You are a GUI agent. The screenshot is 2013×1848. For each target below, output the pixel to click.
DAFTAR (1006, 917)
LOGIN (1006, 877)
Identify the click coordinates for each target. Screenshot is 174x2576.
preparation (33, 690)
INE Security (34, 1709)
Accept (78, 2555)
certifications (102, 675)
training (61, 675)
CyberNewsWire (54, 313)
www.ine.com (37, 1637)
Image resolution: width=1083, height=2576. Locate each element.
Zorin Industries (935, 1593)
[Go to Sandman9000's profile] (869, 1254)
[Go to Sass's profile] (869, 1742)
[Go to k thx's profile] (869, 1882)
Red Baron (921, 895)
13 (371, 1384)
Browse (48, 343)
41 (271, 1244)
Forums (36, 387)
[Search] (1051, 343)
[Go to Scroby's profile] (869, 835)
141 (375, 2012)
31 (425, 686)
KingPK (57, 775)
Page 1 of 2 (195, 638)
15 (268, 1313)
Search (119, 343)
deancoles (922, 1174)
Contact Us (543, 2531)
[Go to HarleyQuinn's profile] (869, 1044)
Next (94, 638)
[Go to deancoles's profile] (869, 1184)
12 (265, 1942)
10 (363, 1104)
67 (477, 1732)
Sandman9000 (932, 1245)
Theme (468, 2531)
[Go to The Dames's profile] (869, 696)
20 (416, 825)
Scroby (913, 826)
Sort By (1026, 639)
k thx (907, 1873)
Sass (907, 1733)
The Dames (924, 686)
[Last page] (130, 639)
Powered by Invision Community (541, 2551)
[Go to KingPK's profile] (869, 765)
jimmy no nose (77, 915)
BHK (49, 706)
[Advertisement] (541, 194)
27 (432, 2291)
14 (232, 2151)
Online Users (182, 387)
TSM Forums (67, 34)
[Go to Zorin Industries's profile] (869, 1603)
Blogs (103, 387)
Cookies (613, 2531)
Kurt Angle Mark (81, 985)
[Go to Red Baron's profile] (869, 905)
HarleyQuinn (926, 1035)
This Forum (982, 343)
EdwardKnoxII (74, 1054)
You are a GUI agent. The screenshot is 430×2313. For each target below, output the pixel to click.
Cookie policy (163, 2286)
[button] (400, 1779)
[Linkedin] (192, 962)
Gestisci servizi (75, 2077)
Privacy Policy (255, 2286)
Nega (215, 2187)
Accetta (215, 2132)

+-------+

◆ What is needed
What lines of the material above contain "target"? Return each of them.

◆ Reply to the exercise
You are a GUI agent. The screenshot is 2013×1848. For each target below, output the pixel to click.
Identify the click coordinates for each target. Screenshot is 174x2576.
You are a GUI agent. The screenshot is 430×2313. For each target below, output the pixel to click.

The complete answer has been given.